Figure 5 compares three learning algorithm, original LoLiMoT, PLN, and new combined learning algorithm (PiLiMoT), in testing data, and Figure 6 shows the neuron centers in learning algorithms. This figure shows that original LoLiMoT in two regions (2, 8) contain no new algorithm neuron and centers change in other regions. As described before, suggested validity function in PLN is not efficient when two or more neurons are close to each other (center 4 lies near center 3). In this case, the new sample lies in its linear region with its own linear function and the same activity function leads to singularity in regression matrix and the algorithm will be failed after four times.

Figure 7 compares real output and estimated output for new combined learning algorithms.

As described before, this new algorithm improved in two ways: (1) the ability to merge previously divided local linear models is added, and (2) a simulated annealing stochastic decision process is responsible to select a local model for splitting.

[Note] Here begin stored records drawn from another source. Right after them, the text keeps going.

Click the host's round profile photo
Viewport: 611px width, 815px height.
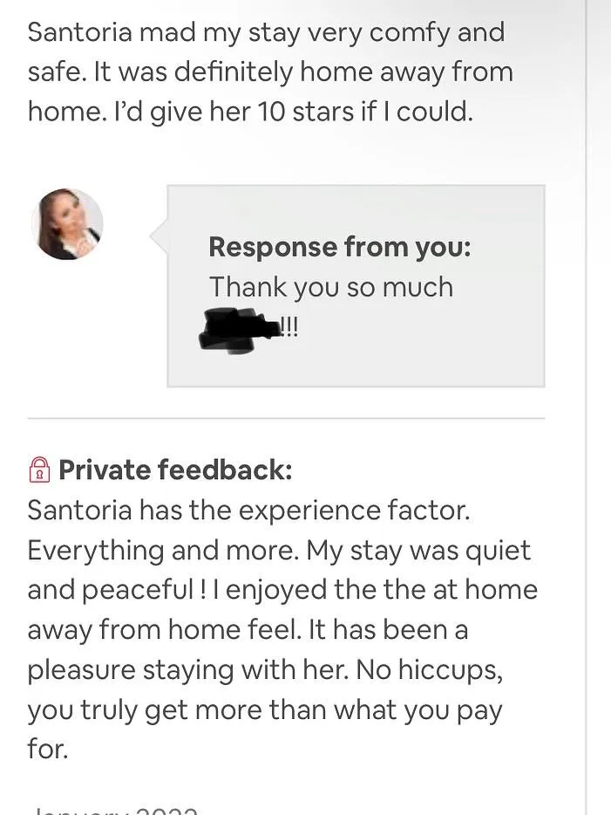tap(67, 224)
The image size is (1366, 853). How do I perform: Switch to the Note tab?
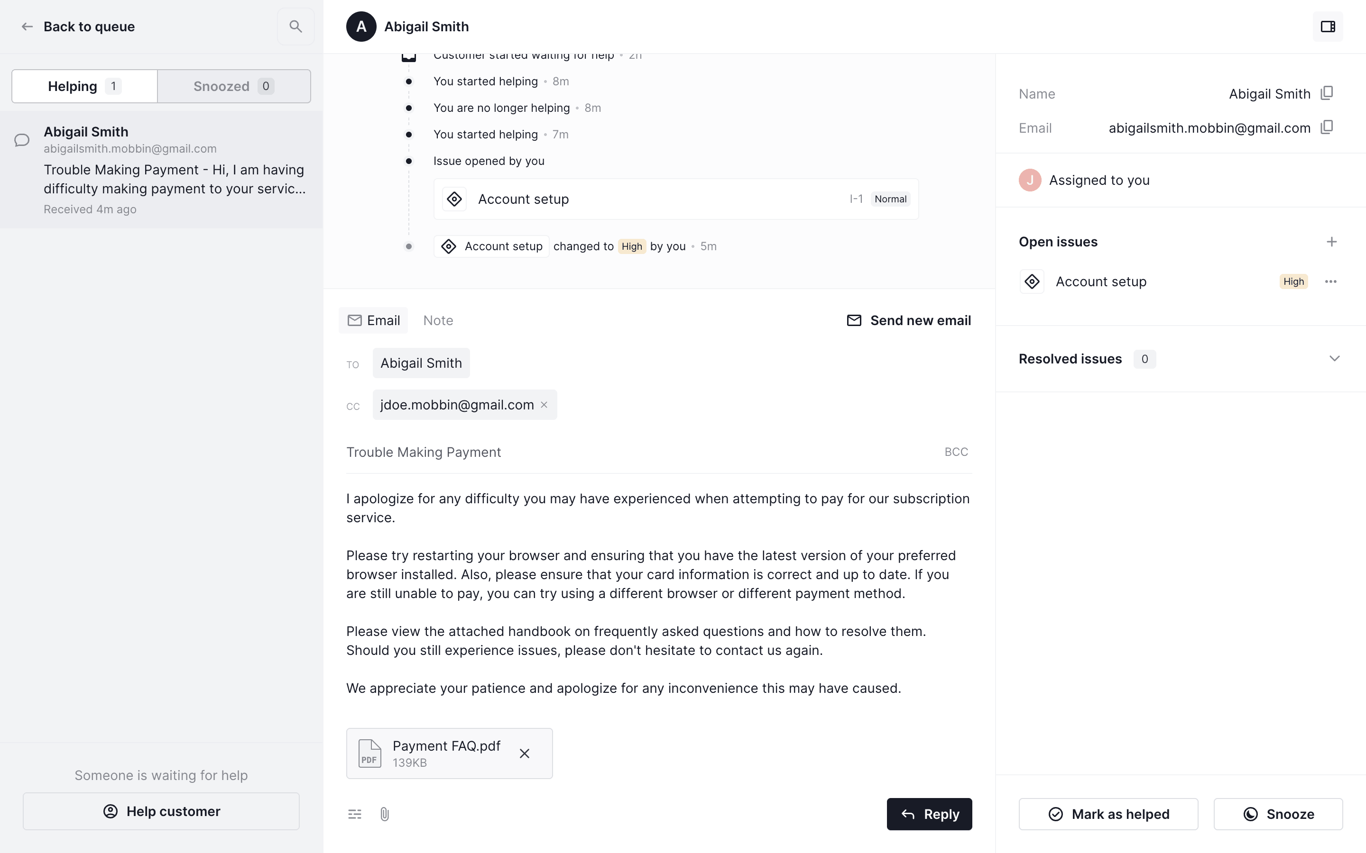(438, 320)
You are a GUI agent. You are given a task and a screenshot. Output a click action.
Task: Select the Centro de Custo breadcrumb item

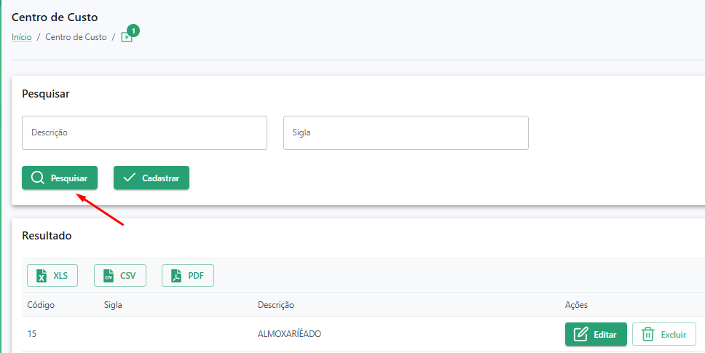click(76, 37)
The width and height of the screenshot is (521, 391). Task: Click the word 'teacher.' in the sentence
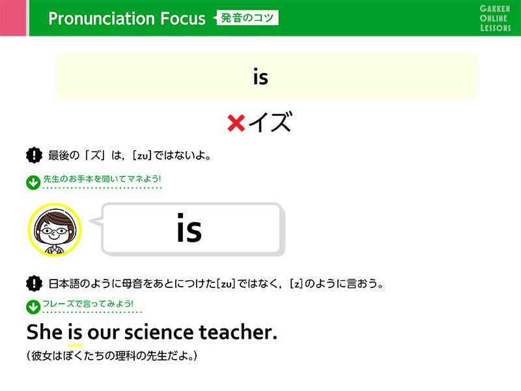click(x=238, y=332)
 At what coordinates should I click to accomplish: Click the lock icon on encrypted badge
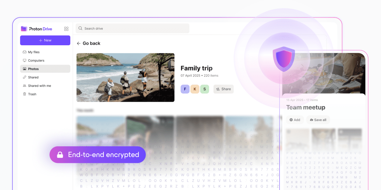tap(60, 155)
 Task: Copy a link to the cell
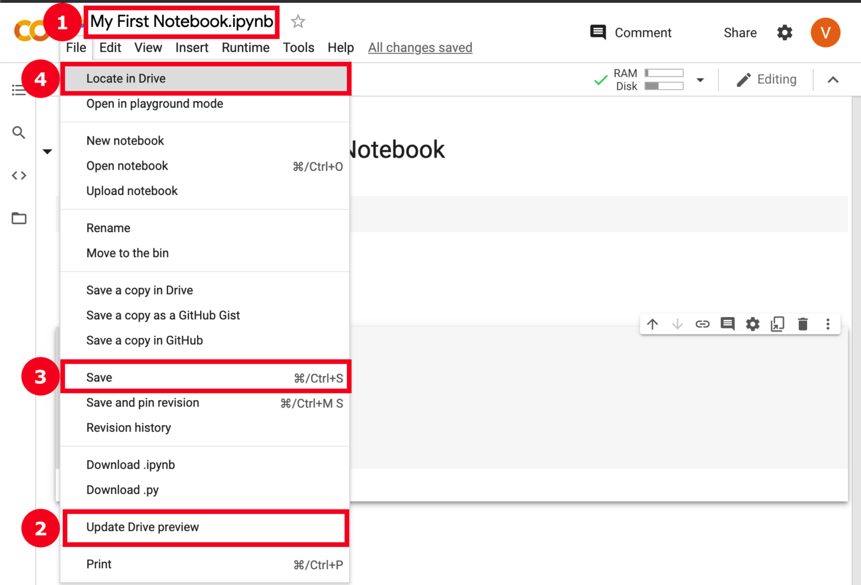(x=702, y=324)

Figures 8 and 9 compare the performance of them in training and testing data, respectively.

Note that in Figure 8 in PiLiMoT desired model error with 7 rules (LLM) can be achieved when modified PiLiMoT with merge ability algorithm constructs a model with 6 rules and modified PiLiMoT with merge ability and split by SA algorithm construct a model with 5 rules.

Figure 10 shows the neuron centers that in PiLiMoT both regions 3 and 4 contain one new modified algorithm neuron and region 1 contains two new modified learning algorithm neurons.

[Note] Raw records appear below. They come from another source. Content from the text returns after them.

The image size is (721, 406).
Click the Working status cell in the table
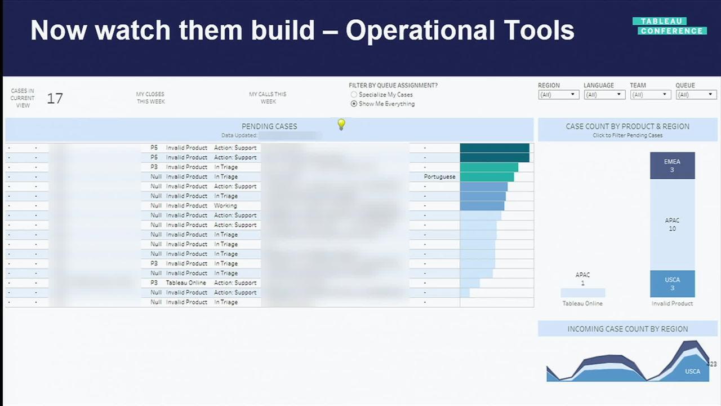225,206
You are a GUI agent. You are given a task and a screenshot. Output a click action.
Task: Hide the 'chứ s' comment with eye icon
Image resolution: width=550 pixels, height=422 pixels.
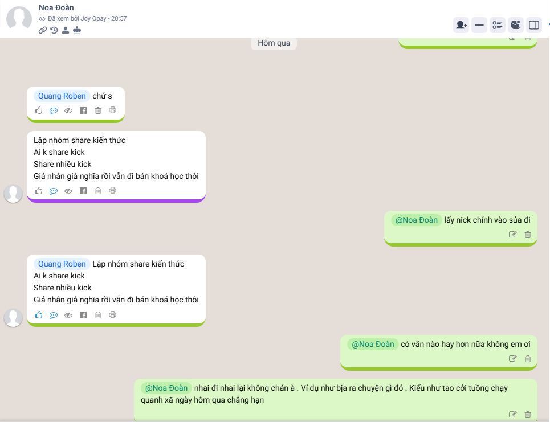coord(68,110)
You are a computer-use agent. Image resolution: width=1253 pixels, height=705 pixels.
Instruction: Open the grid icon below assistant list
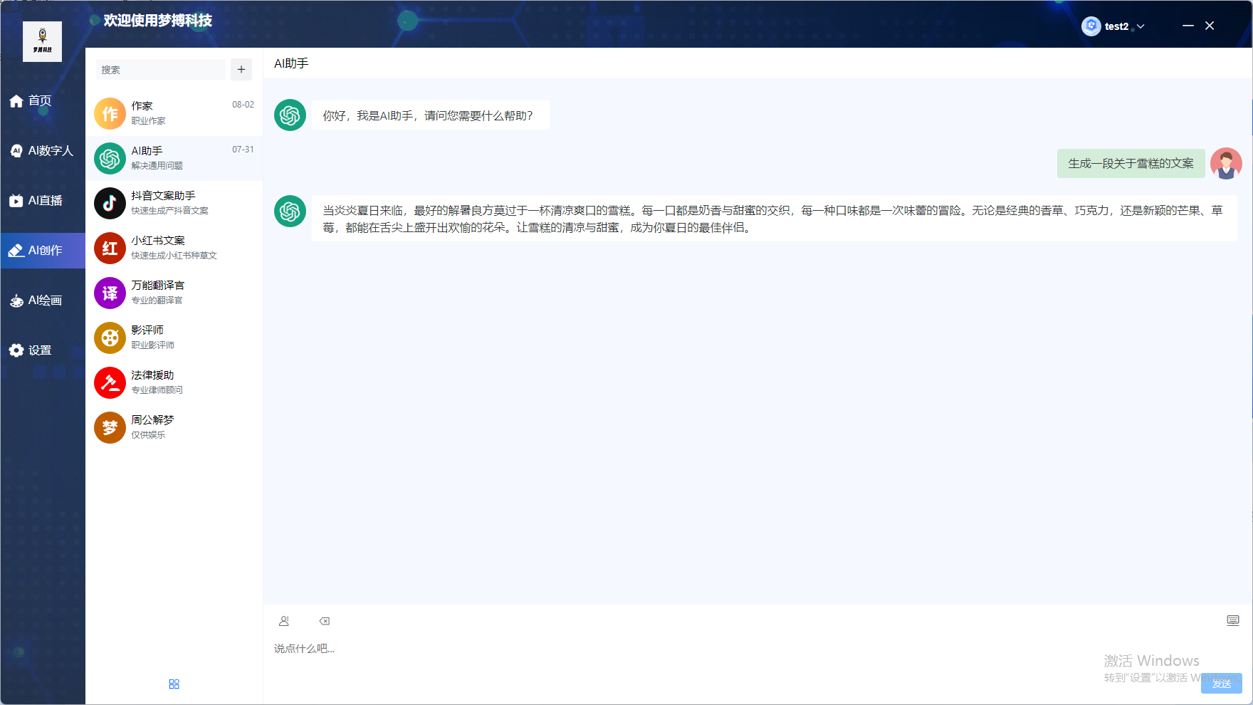(x=174, y=684)
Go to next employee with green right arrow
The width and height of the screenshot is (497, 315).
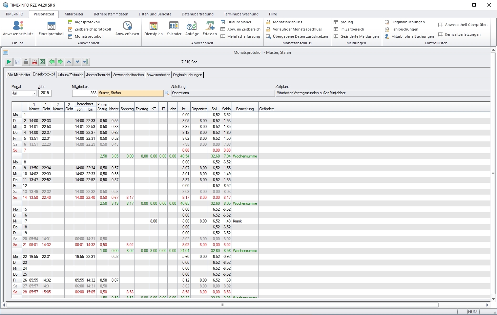coord(60,62)
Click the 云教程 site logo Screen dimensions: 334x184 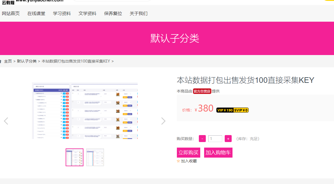[x=8, y=2]
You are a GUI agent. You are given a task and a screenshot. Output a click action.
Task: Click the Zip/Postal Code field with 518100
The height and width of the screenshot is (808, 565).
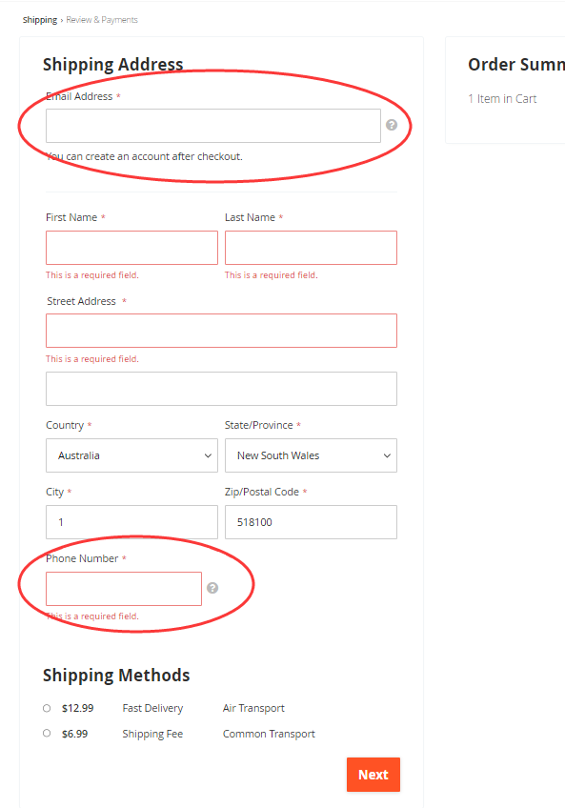(311, 522)
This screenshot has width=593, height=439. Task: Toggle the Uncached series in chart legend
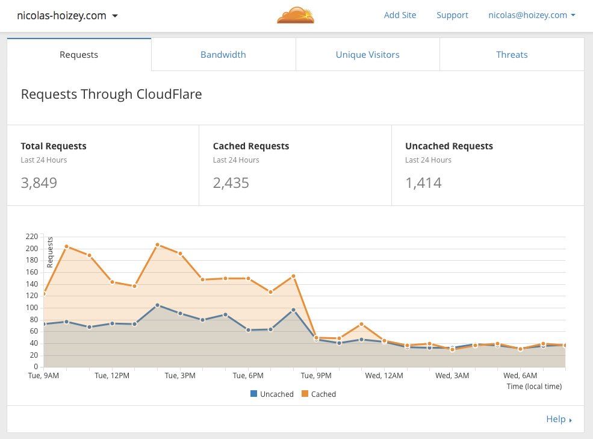point(276,394)
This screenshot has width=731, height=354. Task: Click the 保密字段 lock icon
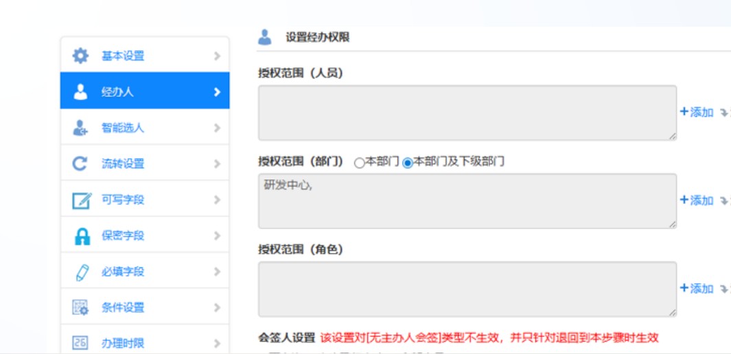tap(81, 236)
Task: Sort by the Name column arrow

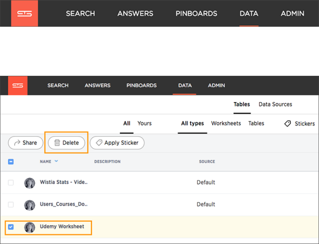Action: [56, 161]
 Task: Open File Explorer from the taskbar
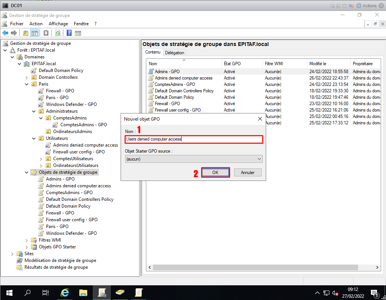click(83, 292)
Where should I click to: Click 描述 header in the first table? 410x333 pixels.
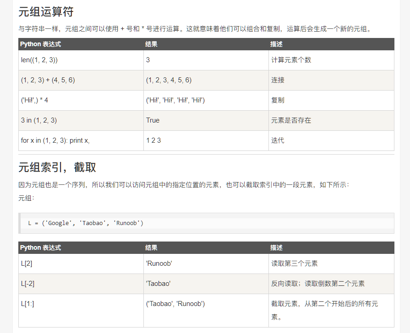coord(277,44)
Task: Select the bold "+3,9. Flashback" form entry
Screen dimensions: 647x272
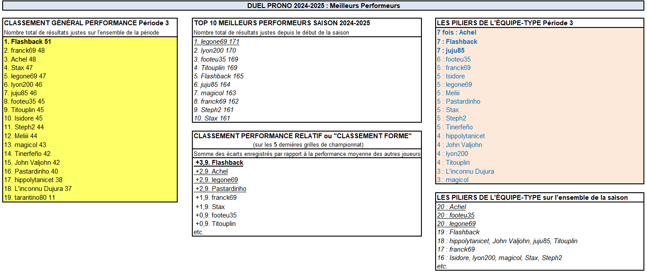Action: 219,163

The pruning strategy allows one to merge LLMs (3 and 4 regions in PiLiMoT) where they are not required, and thus more LLMs are available in the important region. In addition, the PiLiMoT with merge ability and modified split by SA is able to backtrack in case of suboptimal intermediate split decision.

In Table 1, our proposed methods has been compared with original LoLiMoT and original PLN identifying the same data. It can be seen from Table 1 that the performance of our modified learning algorithms is superior to original LoLiMoT and original PLN.

5. Conclusions

The LoLiMoT and PLN learning algorithm for structure identification in locally linear neurofuzzy models were combined to exploit the complimentary features of the two methods. The combined algorithm resulted in a low output error, which was inherited from LoLiMoT, and a small number of neurons, which was inherited from PLN learning. The proposed algorithm was more improved by adding the ability to merge previously split local models using a pruning strategy. Pruning objective was not only aimed to reduce the number of neurons, but also intended to improve the generalization ability of the model. A simulated annealing decision process was responsible for selecting a local model for splitting. The final proposed algorithm, PiLiMoT, was able to alleviate some suboptimal intermediate split decisions as well. In PiLiMoT, it was possible to reverse a previously made decision, if it did not seem to be a good decision anymore. An extensive case study on half-car active suspension modeling demonstrated the superior performance of the proposed method as compared with that of its ancestors, where a comparable error can be achieved with less number of rules. The proposed algorithm in the current form can hardly be used in online modeling applications. Currently, we are working on an extension of PiLiMoT for online applications, which also relaxes the axis orthogonal decomposition of input space.

Acknowledgment

Authors would like to thank Mr. Aras Adhami Mirhosseini, who was part of the team at the early stages of this research.